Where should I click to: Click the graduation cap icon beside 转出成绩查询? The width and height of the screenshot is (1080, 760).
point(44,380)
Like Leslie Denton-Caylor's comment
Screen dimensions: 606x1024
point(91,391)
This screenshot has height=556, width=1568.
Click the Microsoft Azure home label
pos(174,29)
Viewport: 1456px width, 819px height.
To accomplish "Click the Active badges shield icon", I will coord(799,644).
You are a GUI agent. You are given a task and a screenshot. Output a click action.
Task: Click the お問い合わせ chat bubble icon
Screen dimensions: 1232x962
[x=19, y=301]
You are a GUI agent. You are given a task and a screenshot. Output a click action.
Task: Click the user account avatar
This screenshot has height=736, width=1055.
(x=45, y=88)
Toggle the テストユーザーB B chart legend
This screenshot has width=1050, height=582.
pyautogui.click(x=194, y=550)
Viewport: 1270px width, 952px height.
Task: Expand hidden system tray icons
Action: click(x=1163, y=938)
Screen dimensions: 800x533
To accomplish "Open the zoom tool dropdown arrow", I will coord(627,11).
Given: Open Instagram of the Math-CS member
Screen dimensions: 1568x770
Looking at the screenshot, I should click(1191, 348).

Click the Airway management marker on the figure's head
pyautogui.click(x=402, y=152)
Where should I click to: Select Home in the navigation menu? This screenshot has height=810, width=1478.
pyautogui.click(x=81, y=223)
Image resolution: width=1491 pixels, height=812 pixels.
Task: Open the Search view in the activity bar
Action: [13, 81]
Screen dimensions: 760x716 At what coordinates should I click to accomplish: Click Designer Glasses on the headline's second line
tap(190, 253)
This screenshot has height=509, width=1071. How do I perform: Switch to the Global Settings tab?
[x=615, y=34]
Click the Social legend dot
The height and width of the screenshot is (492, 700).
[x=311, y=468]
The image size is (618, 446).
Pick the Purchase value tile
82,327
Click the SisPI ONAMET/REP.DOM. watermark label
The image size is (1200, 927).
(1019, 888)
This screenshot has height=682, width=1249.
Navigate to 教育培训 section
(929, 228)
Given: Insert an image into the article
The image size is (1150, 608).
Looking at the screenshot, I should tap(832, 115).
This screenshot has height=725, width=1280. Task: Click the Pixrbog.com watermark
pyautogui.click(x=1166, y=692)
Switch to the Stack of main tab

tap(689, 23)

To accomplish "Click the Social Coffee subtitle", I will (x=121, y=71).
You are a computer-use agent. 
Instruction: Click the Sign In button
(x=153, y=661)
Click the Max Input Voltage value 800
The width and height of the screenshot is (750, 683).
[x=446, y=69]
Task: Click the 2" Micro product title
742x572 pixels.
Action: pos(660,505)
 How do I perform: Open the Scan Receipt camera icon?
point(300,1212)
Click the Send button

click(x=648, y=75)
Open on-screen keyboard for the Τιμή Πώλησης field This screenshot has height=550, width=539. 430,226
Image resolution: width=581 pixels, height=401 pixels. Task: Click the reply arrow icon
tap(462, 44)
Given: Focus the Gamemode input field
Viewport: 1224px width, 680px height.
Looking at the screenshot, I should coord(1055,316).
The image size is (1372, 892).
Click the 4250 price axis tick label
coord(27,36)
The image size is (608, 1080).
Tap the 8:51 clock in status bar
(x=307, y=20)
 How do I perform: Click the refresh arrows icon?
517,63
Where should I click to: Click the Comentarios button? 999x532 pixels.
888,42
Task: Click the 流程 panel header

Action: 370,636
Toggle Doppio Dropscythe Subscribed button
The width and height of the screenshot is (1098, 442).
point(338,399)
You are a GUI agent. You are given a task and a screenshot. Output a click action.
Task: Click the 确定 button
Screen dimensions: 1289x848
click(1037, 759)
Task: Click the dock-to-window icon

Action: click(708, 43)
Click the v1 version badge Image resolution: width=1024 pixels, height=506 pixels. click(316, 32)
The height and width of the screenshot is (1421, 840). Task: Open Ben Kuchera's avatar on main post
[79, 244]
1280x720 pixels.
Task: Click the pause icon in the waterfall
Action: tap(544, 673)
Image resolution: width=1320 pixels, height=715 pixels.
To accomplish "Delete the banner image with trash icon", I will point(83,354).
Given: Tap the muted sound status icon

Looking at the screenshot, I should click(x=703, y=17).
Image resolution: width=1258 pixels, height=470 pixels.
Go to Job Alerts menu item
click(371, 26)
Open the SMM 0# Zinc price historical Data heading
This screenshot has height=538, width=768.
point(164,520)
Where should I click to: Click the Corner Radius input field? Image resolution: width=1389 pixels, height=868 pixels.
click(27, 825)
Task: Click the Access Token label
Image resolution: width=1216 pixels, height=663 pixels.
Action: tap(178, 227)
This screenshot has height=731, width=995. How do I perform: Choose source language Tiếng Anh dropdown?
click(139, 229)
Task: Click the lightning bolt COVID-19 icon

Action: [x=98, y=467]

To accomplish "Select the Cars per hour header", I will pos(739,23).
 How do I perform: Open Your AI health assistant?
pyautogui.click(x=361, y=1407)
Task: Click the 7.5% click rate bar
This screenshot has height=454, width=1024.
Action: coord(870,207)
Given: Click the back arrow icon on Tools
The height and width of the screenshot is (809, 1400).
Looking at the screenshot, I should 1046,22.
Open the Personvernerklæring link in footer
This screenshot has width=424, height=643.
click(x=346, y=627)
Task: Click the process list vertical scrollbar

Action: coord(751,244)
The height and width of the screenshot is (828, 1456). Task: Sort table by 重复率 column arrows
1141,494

**Task requirements**
Format all of the data above as a JSON array of strings, one string per line, omitting blank lines.

**Written solution**
[
  "Where should I click to: Click the graduation cap icon beside 转出成绩查询? The width and height of the screenshot is (1080, 760).",
  "point(44,380)",
  "Like Leslie Denton-Caylor's comment",
  "Screen dimensions: 606x1024",
  "point(91,391)",
  "This screenshot has height=556, width=1568.",
  "Click the Microsoft Azure home label",
  "pos(174,29)",
  "Viewport: 1456px width, 819px height.",
  "To accomplish \"Click the Active badges shield icon\", I will coord(799,644).",
  "You are a GUI agent. You are given a task and a screenshot. Output a click action.",
  "Task: Click the お問い合わせ chat bubble icon",
  "Screen dimensions: 1232x962",
  "[x=19, y=301]",
  "You are a GUI agent. You are given a task and a screenshot. Output a click action.",
  "Task: Click the user account avatar",
  "This screenshot has height=736, width=1055.",
  "(x=45, y=88)",
  "Toggle the テストユーザーB B chart legend",
  "This screenshot has width=1050, height=582.",
  "pyautogui.click(x=194, y=550)",
  "Viewport: 1270px width, 952px height.",
  "Task: Expand hidden system tray icons",
  "Action: click(x=1163, y=938)",
  "Screen dimensions: 800x533",
  "To accomplish \"Open the zoom tool dropdown arrow\", I will coord(627,11).",
  "Given: Open Instagram of the Math-CS member",
  "Screen dimensions: 1568x770",
  "Looking at the screenshot, I should click(1191, 348).",
  "Click the Airway management marker on the figure's head",
  "pyautogui.click(x=402, y=152)",
  "Where should I click to: Select Home in the navigation menu? This screenshot has height=810, width=1478.",
  "pyautogui.click(x=81, y=223)",
  "Image resolution: width=1491 pixels, height=812 pixels.",
  "Task: Open the Search view in the activity bar",
  "Action: [13, 81]",
  "Screen dimensions: 760x716 At what coordinates should I click to accomplish: Click Designer Glasses on the headline's second line",
  "tap(190, 253)",
  "This screenshot has height=509, width=1071. How do I perform: Switch to the Global Settings tab?",
  "[x=615, y=34]",
  "Click the Social legend dot",
  "The height and width of the screenshot is (492, 700).",
  "[x=311, y=468]",
  "The image size is (618, 446).",
  "Pick the Purchase value tile",
  "82,327",
  "Click the SisPI ONAMET/REP.DOM. watermark label",
  "The image size is (1200, 927).",
  "(1019, 888)",
  "This screenshot has height=682, width=1249.",
  "Navigate to 教育培训 section",
  "(929, 228)",
  "Given: Insert an image into the article",
  "The image size is (1150, 608).",
  "Looking at the screenshot, I should tap(832, 115).",
  "This screenshot has height=725, width=1280. Task: Click the Pixrbog.com watermark",
  "pyautogui.click(x=1166, y=692)",
  "Switch to the Stack of main tab",
  "tap(689, 23)",
  "To accomplish \"Click the Social Coffee subtitle\", I will (x=121, y=71).",
  "You are a computer-use agent. ",
  "Instruction: Click the Sign In button",
  "(x=153, y=661)",
  "Click the Max Input Voltage value 800",
  "The width and height of the screenshot is (750, 683).",
  "[x=446, y=69]",
  "Task: Click the 2\" Micro product title",
  "742x572 pixels.",
  "Action: pos(660,505)",
  " How do I perform: Open the Scan Receipt camera icon?",
  "point(300,1212)",
  "Click the Send button",
  "click(x=648, y=75)",
  "Open on-screen keyboard for the Τιμή Πώλησης field This screenshot has height=550, width=539. 430,226",
  "Image resolution: width=581 pixels, height=401 pixels. Task: Click the reply arrow icon",
  "tap(462, 44)",
  "Given: Focus the Gamemode input field",
  "Viewport: 1224px width, 680px height.",
  "Looking at the screenshot, I should coord(1055,316).",
  "The image size is (1372, 892).",
  "Click the 4250 price axis tick label",
  "coord(27,36)",
  "The image size is (608, 1080).",
  "Tap the 8:51 clock in status bar",
  "(x=307, y=20)",
  " How do I perform: Click the refresh arrows icon?",
  "517,63",
  "Where should I click to: Click the Comentarios button? 999x532 pixels.",
  "888,42",
  "Task: Click the 流程 panel header",
  "Action: 370,636",
  "Toggle Doppio Dropscythe Subscribed button",
  "The width and height of the screenshot is (1098, 442).",
  "point(338,399)",
  "You are a GUI agent. You are given a task and a screenshot. Output a click action.",
  "Task: Click the 确定 button",
  "Screen dimensions: 1289x848",
  "click(1037, 759)",
  "Task: Click the dock-to-window icon",
  "Action: click(708, 43)",
  "Click the v1 version badge Image resolution: width=1024 pixels, height=506 pixels. click(316, 32)",
  "The height and width of the screenshot is (1421, 840). Task: Open Ben Kuchera's avatar on main post",
  "[79, 244]",
  "1280x720 pixels.",
  "Task: Click the pause icon in the waterfall",
  "Action: tap(544, 673)",
  "Image resolution: width=1320 pixels, height=715 pixels.",
  "To accomplish \"Delete the banner image with trash icon\", I will point(83,354).",
  "Given: Tap the muted sound status icon",
  "Looking at the screenshot, I should click(x=703, y=17).",
  "Image resolution: width=1258 pixels, height=470 pixels.",
  "Go to Job Alerts menu item",
  "click(371, 26)",
  "Open the SMM 0# Zinc price historical Data heading",
  "This screenshot has height=538, width=768.",
  "point(164,520)",
  "Where should I click to: Click the Corner Radius input field? Image resolution: width=1389 pixels, height=868 pixels.",
  "click(27, 825)",
  "Task: Click the Access Token label",
  "Image resolution: width=1216 pixels, height=663 pixels.",
  "Action: tap(178, 227)",
  "This screenshot has height=731, width=995. How do I perform: Choose source language Tiếng Anh dropdown?",
  "click(139, 229)",
  "Task: Click the lightning bolt COVID-19 icon",
  "Action: [x=98, y=467]",
  "To accomplish \"Select the Cars per hour header\", I will pos(739,23).",
  " How do I perform: Open Your AI health assistant?",
  "pyautogui.click(x=361, y=1407)",
  "Task: Click the 7.5% click rate bar",
  "This screenshot has height=454, width=1024.",
  "Action: coord(870,207)",
  "Given: Click the back arrow icon on Tools",
  "The height and width of the screenshot is (809, 1400).",
  "Looking at the screenshot, I should 1046,22.",
  "Open the Personvernerklæring link in footer",
  "This screenshot has width=424, height=643.",
  "click(x=346, y=627)",
  "Task: Click the process list vertical scrollbar",
  "Action: coord(751,244)",
  "The height and width of the screenshot is (828, 1456). Task: Sort table by 重复率 column arrows",
  "1141,494"
]